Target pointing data
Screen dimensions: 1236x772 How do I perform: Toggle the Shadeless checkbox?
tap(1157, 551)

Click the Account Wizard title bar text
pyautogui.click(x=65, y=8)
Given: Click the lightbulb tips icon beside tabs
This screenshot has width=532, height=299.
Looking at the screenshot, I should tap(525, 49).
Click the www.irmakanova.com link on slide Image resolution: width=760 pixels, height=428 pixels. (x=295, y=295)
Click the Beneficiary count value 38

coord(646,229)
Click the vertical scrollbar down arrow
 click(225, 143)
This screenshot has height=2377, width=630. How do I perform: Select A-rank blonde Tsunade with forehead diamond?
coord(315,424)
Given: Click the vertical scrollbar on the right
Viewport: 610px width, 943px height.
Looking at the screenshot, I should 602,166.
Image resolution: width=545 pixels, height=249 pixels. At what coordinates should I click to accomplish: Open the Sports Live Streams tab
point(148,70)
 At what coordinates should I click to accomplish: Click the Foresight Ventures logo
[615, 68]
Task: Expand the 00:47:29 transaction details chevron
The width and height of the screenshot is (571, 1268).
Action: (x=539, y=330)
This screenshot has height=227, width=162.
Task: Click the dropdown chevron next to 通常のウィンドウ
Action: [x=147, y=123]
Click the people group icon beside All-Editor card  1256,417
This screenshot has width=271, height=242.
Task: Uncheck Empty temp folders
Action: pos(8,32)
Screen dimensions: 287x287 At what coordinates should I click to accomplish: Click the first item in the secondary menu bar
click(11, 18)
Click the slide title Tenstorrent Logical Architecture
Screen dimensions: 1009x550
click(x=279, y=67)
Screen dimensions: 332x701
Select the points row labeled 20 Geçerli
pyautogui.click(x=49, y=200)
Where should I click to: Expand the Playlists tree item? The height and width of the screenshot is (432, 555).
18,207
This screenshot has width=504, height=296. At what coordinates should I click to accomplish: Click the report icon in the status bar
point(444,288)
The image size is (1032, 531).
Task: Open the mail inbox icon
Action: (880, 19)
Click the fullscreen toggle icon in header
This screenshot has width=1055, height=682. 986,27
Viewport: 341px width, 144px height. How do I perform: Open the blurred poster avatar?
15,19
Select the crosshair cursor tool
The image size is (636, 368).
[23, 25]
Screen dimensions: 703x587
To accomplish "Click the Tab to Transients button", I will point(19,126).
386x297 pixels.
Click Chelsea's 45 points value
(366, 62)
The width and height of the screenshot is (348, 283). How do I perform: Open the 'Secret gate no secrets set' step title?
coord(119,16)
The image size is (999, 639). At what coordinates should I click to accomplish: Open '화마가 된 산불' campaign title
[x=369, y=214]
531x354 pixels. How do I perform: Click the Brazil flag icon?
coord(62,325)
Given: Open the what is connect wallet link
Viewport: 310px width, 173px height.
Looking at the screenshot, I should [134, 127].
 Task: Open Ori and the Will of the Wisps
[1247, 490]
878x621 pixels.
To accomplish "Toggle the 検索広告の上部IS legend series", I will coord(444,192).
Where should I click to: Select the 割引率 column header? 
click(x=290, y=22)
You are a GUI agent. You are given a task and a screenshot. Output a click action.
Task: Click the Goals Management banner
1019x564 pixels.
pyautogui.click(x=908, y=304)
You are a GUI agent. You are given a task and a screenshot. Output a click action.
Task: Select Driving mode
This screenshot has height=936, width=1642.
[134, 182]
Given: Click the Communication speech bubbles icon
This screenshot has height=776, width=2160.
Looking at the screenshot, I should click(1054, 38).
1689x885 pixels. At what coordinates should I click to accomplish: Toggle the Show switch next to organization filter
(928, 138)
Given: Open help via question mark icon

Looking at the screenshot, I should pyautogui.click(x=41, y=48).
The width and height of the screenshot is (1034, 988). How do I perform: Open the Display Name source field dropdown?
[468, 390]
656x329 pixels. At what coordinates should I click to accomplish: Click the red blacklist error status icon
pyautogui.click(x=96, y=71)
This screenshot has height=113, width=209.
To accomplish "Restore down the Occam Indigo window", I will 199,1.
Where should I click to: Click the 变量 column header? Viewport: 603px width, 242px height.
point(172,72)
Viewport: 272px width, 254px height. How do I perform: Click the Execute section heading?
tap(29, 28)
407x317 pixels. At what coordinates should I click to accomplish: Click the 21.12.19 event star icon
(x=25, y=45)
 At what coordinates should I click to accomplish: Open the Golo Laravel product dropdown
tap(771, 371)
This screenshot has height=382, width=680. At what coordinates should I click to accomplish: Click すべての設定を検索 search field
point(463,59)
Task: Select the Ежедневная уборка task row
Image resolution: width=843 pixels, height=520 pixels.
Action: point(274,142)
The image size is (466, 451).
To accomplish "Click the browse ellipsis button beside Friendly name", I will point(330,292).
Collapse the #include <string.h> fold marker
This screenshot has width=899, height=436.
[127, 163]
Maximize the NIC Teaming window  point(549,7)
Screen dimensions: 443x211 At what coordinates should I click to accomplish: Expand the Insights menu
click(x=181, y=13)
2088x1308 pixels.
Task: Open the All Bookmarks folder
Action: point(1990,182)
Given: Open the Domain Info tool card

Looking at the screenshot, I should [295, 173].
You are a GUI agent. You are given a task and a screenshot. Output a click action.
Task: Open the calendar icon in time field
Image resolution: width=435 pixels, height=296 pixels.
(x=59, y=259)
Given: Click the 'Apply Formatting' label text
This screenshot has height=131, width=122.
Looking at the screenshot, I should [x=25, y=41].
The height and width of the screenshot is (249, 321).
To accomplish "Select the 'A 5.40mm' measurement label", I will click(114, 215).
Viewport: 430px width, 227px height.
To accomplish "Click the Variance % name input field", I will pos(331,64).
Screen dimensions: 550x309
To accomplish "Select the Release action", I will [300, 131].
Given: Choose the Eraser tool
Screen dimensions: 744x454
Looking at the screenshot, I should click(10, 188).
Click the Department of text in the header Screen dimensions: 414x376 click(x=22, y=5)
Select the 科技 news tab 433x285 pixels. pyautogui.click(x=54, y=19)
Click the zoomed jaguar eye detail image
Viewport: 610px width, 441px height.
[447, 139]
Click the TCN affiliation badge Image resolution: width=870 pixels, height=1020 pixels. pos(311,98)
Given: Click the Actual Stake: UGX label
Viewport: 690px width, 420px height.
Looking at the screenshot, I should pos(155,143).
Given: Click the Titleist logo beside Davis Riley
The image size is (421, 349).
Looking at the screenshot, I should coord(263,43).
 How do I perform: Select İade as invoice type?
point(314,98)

Written problem: Write out again the part of the entries that opens with the line containing "This screenshot has height=2377, width=630." and closes with the line containing "Action: pos(8,32)", swapping "Sports Live Streams" for "Movie Live Streams" and leaving everything else unchanged.

Task result:
This screenshot has height=2377, width=630. How do I perform: Select A-rank blonde Tsunade with forehead diamond?
coord(315,424)
Given: Click the vertical scrollbar on the right
Viewport: 610px width, 943px height.
Looking at the screenshot, I should 602,166.
Image resolution: width=545 pixels, height=249 pixels. At what coordinates should I click to accomplish: Open the Movie Live Streams tab
point(148,70)
 At what coordinates should I click to accomplish: Click the Foresight Ventures logo
[615, 68]
Task: Expand the 00:47:29 transaction details chevron
The width and height of the screenshot is (571, 1268).
Action: (x=539, y=330)
This screenshot has height=227, width=162.
Task: Click the dropdown chevron next to 通常のウィンドウ
Action: [x=147, y=123]
Click the people group icon beside All-Editor card  1256,417
This screenshot has width=271, height=242.
Task: Uncheck Empty temp folders
Action: pos(8,32)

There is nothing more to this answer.